## Source excerpt
+++++
To better understand the relative importance of cash flow revisions versus discount rate revisions, we partition the restatement sample based on the underlying cause of the restatement: (a) accounting rule application failures, (b) financial fraud, (c) errors, and (d) other. 5 Because accounting rule application failures occur in more than 90% of the cases, the relative importance of cash flow and discount rate components for this type of restatement is similar to that of the full sample. However, when the restatement is a result of an error, we find that cash flow revisions explain a relatively higher proportion of variation in price changes, at about 61%. This is consistent with the interpretation that investors indeed view such restatements as mainly arising out of errors and impose a smaller increase in the cost of capital of the firm.
By contrast, for restatements due to financial fraud, changes in the discount rate explain a significantly larger portion of the change in value (88%). This is consistent with the interpretation that investors view such restatements as a reflection of the poor governance of the firm and that the consequent revisions they make in firm uncertainty become the overwhelming factor in explaining the variation in price changes. As investors’ weighting of cash flow revisions (relative to discount rate revisions) is highly dependent on the persistence of earnings (Brav & Heaton, 2002; Francis et al., 2007), we also examine subsamples of firms with high and low earnings persistence, and find that for subsample of firms whose earnings persistence is lower, the discount rate–related component of the value loss is significantly larger (70.9%). Thus, our cross-sectional tests help to (a) quantify the overall relative importance of revisions in the cost of equity made by investors and (b) highlight the kinds of restatements where cash flow revisions have an above-average importance in explaining the variation in firm value changes.
+++++
## Goal 1
In the entries, turn the lines from the one with "Click the green checkmark" up to and including the one with "Click the list" into a numbered list, skipping blank lines.
+++++
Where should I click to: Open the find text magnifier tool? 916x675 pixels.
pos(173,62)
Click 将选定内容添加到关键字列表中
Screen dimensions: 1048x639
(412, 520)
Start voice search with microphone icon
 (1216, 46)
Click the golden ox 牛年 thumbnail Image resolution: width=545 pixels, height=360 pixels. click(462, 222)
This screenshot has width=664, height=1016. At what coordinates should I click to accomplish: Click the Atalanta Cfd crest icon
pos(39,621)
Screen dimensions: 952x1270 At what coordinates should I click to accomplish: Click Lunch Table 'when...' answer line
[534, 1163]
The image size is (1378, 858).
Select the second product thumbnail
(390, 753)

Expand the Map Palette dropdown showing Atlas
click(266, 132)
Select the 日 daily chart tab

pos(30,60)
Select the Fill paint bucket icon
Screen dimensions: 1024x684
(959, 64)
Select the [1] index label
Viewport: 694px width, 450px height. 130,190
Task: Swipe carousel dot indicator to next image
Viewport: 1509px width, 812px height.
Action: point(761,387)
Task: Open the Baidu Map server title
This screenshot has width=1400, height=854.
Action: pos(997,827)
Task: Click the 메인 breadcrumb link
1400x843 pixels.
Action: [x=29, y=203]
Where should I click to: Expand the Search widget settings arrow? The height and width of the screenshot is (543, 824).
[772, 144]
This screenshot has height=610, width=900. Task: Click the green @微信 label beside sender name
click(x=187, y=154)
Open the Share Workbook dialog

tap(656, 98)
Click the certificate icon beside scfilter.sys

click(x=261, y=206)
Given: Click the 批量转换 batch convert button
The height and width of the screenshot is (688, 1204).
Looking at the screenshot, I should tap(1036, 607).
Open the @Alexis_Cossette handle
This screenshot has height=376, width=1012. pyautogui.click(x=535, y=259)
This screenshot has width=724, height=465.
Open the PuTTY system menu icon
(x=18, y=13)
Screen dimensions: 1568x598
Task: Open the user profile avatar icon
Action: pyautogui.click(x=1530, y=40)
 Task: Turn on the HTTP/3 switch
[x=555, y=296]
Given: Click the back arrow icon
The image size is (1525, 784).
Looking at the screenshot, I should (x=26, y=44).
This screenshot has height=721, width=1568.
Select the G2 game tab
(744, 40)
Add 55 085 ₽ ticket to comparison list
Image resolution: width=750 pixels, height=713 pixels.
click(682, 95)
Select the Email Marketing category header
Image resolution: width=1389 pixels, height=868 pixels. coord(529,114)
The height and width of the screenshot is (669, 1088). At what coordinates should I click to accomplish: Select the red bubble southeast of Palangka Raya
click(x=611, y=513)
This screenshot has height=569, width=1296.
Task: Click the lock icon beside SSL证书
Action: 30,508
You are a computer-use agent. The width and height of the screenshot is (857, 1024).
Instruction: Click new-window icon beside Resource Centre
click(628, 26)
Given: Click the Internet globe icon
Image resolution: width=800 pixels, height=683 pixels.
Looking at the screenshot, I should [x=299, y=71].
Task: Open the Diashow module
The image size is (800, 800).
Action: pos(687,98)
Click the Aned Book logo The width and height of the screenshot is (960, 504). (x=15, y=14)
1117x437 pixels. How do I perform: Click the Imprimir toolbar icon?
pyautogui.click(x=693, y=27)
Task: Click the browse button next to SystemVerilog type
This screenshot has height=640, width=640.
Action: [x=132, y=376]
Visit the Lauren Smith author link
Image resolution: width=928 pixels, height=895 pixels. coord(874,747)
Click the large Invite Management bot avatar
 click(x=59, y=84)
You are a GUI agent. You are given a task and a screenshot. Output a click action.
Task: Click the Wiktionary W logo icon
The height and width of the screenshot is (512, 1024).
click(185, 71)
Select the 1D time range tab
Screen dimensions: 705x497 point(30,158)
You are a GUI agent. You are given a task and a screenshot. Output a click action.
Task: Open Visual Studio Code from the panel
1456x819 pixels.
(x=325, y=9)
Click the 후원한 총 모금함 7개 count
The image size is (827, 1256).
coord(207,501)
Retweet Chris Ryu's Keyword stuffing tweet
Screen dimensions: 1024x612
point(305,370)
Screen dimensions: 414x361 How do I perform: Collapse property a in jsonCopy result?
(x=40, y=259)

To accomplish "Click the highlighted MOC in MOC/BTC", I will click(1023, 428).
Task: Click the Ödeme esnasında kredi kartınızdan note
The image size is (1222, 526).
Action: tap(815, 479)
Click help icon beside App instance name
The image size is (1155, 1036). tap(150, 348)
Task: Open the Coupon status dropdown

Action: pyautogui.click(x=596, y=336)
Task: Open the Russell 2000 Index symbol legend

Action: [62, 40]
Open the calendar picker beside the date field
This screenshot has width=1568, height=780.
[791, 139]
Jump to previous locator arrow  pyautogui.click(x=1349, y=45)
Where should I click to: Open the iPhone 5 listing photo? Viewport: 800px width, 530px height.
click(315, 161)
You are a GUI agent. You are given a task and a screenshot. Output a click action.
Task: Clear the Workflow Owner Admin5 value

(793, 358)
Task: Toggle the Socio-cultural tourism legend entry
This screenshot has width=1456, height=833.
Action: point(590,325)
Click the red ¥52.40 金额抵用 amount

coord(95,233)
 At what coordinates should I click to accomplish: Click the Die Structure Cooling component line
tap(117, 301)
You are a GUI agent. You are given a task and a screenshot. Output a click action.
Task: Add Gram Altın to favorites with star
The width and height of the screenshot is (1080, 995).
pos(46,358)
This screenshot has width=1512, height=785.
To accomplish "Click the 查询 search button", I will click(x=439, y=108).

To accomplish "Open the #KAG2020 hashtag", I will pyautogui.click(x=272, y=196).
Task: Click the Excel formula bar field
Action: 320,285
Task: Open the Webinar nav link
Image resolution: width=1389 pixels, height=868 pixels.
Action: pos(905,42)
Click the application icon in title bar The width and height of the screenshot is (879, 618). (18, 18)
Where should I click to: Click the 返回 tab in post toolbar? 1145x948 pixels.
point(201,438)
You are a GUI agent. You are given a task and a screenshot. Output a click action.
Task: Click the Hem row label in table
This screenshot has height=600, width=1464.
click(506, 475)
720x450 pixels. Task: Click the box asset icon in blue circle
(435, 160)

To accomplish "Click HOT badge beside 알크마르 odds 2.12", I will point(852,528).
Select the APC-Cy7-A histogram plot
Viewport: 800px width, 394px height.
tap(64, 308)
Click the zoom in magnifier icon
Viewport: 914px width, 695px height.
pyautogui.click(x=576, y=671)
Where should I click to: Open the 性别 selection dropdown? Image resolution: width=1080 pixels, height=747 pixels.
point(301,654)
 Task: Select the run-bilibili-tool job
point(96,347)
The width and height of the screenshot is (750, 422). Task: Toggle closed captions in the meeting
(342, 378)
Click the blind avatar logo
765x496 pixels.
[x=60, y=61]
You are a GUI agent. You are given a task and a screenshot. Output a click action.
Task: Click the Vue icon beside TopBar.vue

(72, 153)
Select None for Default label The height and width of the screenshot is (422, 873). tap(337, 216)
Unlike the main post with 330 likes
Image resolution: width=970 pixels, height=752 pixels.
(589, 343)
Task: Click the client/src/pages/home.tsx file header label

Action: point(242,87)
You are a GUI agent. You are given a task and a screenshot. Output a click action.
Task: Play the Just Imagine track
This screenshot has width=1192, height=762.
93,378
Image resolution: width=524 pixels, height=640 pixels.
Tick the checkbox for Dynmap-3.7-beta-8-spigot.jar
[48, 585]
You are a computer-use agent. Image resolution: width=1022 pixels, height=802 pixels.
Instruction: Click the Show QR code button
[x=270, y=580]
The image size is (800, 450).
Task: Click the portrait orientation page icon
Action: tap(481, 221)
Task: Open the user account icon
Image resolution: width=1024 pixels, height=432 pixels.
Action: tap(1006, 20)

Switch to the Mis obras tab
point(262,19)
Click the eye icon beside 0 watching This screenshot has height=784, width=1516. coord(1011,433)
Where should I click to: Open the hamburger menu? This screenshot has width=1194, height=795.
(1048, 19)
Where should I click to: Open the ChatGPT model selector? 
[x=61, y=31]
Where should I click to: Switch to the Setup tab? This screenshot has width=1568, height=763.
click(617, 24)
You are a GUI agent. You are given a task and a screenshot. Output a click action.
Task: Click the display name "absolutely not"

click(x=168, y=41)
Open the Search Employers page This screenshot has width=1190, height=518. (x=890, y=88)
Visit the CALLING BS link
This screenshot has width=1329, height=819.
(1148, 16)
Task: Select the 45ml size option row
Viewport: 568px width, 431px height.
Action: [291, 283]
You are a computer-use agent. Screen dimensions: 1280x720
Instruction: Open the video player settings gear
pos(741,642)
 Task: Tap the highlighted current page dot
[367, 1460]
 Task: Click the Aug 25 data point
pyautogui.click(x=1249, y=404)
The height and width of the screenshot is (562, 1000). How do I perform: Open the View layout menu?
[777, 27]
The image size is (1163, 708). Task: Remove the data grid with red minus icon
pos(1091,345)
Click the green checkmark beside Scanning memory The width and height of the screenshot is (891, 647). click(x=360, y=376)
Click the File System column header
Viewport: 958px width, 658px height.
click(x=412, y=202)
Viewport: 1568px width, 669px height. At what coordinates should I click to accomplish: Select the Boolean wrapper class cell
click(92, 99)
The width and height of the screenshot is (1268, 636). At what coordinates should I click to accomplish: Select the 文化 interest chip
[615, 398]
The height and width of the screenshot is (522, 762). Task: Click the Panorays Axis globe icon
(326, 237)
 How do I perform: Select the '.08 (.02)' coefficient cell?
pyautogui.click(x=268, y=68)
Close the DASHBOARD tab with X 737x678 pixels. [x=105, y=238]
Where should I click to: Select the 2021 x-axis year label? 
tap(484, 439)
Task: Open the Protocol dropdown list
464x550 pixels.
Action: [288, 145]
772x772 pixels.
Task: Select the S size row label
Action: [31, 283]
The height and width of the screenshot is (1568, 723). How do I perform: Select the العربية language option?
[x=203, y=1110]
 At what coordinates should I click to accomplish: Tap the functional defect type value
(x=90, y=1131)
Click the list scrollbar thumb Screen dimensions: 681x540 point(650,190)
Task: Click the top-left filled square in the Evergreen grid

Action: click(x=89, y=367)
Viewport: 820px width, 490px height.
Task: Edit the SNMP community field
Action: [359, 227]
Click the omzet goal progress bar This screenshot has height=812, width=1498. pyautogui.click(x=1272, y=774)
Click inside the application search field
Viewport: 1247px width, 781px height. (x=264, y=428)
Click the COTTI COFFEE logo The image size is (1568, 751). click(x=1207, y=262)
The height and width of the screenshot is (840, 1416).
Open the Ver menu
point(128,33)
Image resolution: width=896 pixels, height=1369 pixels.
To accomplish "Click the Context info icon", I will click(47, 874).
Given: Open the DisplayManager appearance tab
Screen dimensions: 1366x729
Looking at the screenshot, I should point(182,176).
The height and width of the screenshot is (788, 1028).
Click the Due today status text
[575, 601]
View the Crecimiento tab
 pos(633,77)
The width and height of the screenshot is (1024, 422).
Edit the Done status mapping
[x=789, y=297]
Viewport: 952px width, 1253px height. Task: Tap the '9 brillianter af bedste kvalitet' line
+++++
## Goal 2
Answer these from the restatement passage:
(a) What share of the variation in price changes do cash flow revisions explain when a restatement results from an error?
(b) What portion of the change in value do discount rate changes explain for restatements due to financial fraud?
(c) How large is the discount rate–related component of the value loss for firms with lower earnings persistence?

## Task solution 1
1. Click the green checkmark beside Scanning memory The width and height of the screenshot is (891, 647). click(x=360, y=376)
2. Click the File System column header
3. Viewport: 958px width, 658px height.
4. click(x=412, y=202)
5. Viewport: 1568px width, 669px height. At what coordinates should I click to accomplish: Select the Boolean wrapper class cell
6. click(92, 99)
7. The width and height of the screenshot is (1268, 636). At what coordinates should I click to accomplish: Select the 文化 interest chip
8. [615, 398]
9. The height and width of the screenshot is (522, 762). Task: Click the Panorays Axis globe icon
10. (326, 237)
11.  How do I perform: Select the '.08 (.02)' coefficient cell?
12. pyautogui.click(x=268, y=68)
13. Close the DASHBOARD tab with X 737x678 pixels. [x=105, y=238]
14. Where should I click to: Select the 2021 x-axis year label? 
15. tap(484, 439)
16. Task: Open the Protocol dropdown list
17. 464x550 pixels.
18. Action: [288, 145]
19. 772x772 pixels.
20. Task: Select the S size row label
21. Action: [31, 283]
22. The height and width of the screenshot is (1568, 723). How do I perform: Select the العربية language option?
23. [x=203, y=1110]
24.  At what coordinates should I click to accomplish: Tap the functional defect type value
25. (x=90, y=1131)
26. Click the list scrollbar thumb Screen dimensions: 681x540 point(650,190)

## Task solution 2
(a) About 61%
(b) 88%
(c) 70.9%